Directions for this task: Copy out the part of the listing that begins with the line containing "You are a computer-use agent. The width" and ends with the line containing "(x=26, y=417)", keeping both of those lines.

Dataset entries:
══════════

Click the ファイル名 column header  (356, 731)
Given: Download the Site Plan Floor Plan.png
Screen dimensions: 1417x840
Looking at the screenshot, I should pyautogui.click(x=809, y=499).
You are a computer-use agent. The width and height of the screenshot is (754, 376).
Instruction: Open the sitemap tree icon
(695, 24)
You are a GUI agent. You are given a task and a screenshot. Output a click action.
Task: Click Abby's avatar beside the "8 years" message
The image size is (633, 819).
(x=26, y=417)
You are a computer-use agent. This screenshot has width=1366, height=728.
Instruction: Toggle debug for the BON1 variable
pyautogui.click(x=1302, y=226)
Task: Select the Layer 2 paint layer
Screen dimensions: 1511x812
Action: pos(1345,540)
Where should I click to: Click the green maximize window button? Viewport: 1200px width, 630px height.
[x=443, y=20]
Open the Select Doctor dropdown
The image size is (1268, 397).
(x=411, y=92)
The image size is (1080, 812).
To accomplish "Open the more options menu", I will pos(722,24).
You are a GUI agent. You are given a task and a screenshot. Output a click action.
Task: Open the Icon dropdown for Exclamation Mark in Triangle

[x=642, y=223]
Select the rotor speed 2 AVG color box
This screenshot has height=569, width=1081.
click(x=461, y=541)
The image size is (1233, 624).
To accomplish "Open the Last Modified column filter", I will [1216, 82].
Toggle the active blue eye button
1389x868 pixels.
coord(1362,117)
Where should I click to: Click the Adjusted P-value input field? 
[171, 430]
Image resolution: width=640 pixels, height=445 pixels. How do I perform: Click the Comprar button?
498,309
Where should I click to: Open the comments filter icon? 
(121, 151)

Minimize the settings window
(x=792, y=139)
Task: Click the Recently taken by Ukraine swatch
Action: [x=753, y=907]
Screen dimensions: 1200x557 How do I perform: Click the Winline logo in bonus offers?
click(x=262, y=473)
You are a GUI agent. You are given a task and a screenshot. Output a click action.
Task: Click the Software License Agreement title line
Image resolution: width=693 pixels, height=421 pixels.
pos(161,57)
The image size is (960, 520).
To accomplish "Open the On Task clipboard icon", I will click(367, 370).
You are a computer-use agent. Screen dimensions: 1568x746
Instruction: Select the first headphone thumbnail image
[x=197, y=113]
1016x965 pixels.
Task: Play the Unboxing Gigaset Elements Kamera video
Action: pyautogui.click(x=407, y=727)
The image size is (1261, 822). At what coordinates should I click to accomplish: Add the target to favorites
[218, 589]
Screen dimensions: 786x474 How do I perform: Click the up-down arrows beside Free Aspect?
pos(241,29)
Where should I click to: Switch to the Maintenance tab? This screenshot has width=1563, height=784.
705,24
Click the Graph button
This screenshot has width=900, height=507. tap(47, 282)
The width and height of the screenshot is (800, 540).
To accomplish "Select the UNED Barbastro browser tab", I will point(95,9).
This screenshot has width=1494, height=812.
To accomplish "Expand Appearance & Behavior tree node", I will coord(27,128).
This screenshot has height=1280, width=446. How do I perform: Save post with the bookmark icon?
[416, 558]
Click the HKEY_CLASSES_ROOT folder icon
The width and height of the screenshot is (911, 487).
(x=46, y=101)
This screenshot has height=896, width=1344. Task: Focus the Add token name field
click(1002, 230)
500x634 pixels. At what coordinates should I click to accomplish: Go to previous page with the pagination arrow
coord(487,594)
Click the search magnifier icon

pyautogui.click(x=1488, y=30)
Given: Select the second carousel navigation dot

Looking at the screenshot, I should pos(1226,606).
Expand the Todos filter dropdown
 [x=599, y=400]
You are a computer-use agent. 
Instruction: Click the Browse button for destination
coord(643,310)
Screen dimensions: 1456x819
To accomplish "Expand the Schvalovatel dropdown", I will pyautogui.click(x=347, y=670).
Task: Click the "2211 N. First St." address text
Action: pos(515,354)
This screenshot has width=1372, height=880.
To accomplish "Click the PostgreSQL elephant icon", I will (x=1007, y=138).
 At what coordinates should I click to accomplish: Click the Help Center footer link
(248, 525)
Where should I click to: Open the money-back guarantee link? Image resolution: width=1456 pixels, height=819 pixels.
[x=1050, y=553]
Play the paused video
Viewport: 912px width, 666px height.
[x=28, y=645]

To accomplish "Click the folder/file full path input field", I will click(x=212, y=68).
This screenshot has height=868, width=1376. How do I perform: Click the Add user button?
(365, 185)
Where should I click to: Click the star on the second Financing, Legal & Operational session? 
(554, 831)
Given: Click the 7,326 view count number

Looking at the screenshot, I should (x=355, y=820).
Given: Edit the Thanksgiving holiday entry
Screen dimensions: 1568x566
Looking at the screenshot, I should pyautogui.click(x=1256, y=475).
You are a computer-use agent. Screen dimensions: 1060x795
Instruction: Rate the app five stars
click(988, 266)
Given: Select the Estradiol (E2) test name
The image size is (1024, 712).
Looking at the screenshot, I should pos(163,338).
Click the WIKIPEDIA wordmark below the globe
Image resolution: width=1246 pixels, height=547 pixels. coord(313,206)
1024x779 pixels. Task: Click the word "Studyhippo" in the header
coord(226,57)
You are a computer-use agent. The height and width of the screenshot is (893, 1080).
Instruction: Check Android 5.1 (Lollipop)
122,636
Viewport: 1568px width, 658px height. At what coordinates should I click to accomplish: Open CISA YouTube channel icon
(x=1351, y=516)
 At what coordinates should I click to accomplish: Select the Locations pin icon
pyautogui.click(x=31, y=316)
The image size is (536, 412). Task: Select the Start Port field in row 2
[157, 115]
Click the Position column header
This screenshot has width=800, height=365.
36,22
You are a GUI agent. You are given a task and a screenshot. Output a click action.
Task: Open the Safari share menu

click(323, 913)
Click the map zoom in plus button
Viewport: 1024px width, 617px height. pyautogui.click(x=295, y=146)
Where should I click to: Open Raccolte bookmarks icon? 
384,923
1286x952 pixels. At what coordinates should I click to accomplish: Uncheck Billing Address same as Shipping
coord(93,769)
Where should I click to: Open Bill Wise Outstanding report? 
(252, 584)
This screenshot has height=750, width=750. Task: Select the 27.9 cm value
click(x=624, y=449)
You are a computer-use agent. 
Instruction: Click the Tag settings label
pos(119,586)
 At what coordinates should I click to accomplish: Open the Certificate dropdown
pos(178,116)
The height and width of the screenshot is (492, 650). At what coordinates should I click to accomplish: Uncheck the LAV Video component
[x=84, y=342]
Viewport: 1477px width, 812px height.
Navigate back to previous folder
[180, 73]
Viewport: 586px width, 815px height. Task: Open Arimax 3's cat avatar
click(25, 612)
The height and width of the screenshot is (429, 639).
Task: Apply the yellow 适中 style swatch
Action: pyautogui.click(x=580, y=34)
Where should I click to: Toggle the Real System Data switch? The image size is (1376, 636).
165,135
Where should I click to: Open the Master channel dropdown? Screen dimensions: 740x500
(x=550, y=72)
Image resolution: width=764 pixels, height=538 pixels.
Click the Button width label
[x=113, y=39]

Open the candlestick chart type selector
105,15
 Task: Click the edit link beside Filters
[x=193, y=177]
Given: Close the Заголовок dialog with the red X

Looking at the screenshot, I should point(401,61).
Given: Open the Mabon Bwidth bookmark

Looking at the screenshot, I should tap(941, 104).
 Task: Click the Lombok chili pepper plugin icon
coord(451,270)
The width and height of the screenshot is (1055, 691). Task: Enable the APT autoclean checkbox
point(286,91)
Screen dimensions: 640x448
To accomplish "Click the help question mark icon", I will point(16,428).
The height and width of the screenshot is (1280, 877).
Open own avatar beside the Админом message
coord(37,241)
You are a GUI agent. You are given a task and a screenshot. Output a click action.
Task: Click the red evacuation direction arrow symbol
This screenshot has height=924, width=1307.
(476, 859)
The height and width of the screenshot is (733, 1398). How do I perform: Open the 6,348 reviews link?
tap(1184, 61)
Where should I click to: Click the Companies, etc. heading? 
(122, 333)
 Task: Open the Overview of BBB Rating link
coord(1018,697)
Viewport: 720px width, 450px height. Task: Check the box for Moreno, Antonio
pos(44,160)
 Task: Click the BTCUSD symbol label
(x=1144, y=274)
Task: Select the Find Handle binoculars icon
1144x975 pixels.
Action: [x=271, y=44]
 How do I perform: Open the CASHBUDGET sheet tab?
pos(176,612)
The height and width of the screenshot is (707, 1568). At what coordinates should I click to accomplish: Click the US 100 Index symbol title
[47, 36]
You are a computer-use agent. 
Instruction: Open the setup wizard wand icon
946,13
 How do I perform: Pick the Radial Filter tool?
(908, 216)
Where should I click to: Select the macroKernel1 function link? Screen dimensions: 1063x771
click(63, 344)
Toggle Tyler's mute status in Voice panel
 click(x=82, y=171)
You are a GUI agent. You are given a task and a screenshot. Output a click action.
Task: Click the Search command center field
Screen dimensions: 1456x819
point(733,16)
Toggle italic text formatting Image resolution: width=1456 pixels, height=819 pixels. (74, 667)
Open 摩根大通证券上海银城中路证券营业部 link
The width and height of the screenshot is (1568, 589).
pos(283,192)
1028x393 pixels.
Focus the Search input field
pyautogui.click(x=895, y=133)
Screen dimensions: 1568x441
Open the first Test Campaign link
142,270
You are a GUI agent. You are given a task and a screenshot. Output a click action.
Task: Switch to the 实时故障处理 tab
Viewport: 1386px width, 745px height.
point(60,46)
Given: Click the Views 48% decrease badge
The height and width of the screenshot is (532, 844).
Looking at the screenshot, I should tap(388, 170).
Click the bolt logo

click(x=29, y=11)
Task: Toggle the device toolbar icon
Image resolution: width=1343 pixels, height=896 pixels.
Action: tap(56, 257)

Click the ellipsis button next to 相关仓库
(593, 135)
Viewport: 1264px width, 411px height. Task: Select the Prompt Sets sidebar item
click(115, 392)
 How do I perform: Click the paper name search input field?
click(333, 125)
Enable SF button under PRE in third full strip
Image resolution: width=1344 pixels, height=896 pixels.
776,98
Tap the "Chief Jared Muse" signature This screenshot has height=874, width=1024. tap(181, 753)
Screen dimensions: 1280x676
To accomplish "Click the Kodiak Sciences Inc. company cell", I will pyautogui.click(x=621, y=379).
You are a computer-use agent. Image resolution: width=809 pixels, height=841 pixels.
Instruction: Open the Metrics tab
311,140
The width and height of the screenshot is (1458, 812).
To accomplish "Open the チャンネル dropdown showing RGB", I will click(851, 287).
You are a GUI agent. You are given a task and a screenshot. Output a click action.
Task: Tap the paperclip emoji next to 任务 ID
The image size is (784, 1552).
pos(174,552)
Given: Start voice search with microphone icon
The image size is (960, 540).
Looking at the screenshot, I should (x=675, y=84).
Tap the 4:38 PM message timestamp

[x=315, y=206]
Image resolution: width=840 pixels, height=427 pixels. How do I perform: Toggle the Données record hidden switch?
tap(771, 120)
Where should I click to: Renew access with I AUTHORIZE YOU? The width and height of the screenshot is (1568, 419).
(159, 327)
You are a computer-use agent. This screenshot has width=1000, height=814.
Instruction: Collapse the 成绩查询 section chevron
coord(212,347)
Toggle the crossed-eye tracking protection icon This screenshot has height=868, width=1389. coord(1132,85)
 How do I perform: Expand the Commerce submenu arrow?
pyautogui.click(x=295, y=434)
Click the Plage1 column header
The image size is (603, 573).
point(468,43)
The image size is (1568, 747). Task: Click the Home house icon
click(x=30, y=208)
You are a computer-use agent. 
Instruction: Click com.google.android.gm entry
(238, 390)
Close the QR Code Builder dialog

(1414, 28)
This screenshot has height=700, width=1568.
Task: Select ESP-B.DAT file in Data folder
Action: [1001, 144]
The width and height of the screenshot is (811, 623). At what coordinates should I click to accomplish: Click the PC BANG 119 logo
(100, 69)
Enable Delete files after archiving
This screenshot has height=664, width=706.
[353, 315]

══════════

Complete answer:
You are a computer-use agent. The width and height of the screenshot is (754, 376).
Instruction: Open the sitemap tree icon
(695, 24)
You are a GUI agent. You are given a task and a screenshot. Output a click action.
Task: Click Abby's avatar beside the "8 years" message
The image size is (633, 819).
(x=26, y=417)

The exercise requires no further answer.